The plane was marketed to piano makers in particular and cabinetmakers in general. It was designed to cleanup or trim inside work, where the space is limited and the use of any other plane is impossible. Obviously, this a very special purpose plane for rare occurences in the shop.
Like the
#62, these planes have a tendency for chipping at the leading edge of the bottom casting, directly below the cutter, due to the thinness of the casting there. The left and right corners of the leading edge on some examples of these planes are not finished at a right angle, but are instead slightly angled in an attempt to reduce chipping.

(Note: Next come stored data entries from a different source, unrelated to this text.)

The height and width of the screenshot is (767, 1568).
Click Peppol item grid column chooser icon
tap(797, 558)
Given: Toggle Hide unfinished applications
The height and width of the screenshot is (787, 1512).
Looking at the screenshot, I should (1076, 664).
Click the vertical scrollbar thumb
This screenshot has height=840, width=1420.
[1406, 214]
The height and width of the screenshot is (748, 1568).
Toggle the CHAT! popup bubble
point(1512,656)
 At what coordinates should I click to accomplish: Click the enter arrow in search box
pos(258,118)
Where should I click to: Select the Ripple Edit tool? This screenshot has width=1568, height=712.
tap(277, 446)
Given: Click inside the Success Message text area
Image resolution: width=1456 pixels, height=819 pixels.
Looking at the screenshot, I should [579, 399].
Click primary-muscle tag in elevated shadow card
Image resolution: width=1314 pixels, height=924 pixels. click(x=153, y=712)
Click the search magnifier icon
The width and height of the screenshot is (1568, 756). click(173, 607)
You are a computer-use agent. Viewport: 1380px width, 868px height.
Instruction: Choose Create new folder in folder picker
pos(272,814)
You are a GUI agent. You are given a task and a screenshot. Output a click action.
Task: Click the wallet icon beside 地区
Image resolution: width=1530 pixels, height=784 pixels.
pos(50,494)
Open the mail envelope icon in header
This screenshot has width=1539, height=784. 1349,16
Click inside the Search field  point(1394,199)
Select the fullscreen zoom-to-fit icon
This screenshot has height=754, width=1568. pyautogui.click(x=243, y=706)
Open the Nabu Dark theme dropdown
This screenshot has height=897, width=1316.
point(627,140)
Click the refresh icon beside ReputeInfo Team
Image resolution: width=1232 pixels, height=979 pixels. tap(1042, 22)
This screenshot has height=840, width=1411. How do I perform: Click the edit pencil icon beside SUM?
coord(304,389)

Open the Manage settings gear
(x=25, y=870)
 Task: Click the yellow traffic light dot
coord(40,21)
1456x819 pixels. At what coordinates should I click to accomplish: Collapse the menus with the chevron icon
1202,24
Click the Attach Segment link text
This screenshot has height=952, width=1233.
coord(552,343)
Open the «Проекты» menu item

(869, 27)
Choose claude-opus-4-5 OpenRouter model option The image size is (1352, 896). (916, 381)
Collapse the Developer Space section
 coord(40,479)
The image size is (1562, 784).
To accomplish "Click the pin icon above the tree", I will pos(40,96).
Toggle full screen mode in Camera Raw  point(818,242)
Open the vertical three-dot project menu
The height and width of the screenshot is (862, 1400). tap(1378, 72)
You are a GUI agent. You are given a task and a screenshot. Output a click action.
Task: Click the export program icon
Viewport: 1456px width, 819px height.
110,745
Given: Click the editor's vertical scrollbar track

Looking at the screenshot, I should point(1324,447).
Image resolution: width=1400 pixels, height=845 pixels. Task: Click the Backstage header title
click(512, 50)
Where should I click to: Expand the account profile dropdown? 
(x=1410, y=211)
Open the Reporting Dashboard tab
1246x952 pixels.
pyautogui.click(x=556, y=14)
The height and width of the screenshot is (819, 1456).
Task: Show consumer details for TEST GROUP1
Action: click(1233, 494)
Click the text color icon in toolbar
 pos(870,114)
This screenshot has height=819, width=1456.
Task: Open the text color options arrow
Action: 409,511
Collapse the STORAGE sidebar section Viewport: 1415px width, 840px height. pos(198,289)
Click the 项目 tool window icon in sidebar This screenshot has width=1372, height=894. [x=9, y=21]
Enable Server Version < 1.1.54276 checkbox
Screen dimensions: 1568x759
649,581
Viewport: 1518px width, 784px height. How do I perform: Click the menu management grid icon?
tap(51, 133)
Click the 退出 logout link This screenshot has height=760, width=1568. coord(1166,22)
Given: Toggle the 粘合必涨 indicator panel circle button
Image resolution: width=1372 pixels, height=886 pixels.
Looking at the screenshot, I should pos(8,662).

Chipping doesn't harm the plane's use, as long as the chipping isn't too severe, but it really kills the plane's value to your average Stanley collector. If yours is chipped, and you can't sell it to a collector, you can always use it as a doorstop - its wedge-shape makes it perfect for that role.
Check that the tool hasn't been reworked, where an example, with a minor chip, was machined to eliminate the defects. Sight down the machined side rails, on which the cutter rests, to make sure they are straight and true. Any deviance from a straight edge on these means that a portion of the side rails has been machined so that the leading edge can be cut back a bit to eliminate the chip. The underside of the cutter clears the back end of the machined side rails by about 1/16"; if it's less than that amount, chances are that the plane was chipped and remachined. One of the tell-tale signs of a re-work is the machining marks at the very end of the casting, where the chipping occurs; original machining leaves curved milling marks concentric with each other a la the layers of an onion. The marks are very fine, but they are there.
The earlier castings, down along the U-shaped 'cut-outs' of the side rails, do not have the quarter-sphere bumps that the later castings do. These 'bumps' were likely added to the casting to give it strength and to make the pattern pop free of the sand easier during the casting of the tool.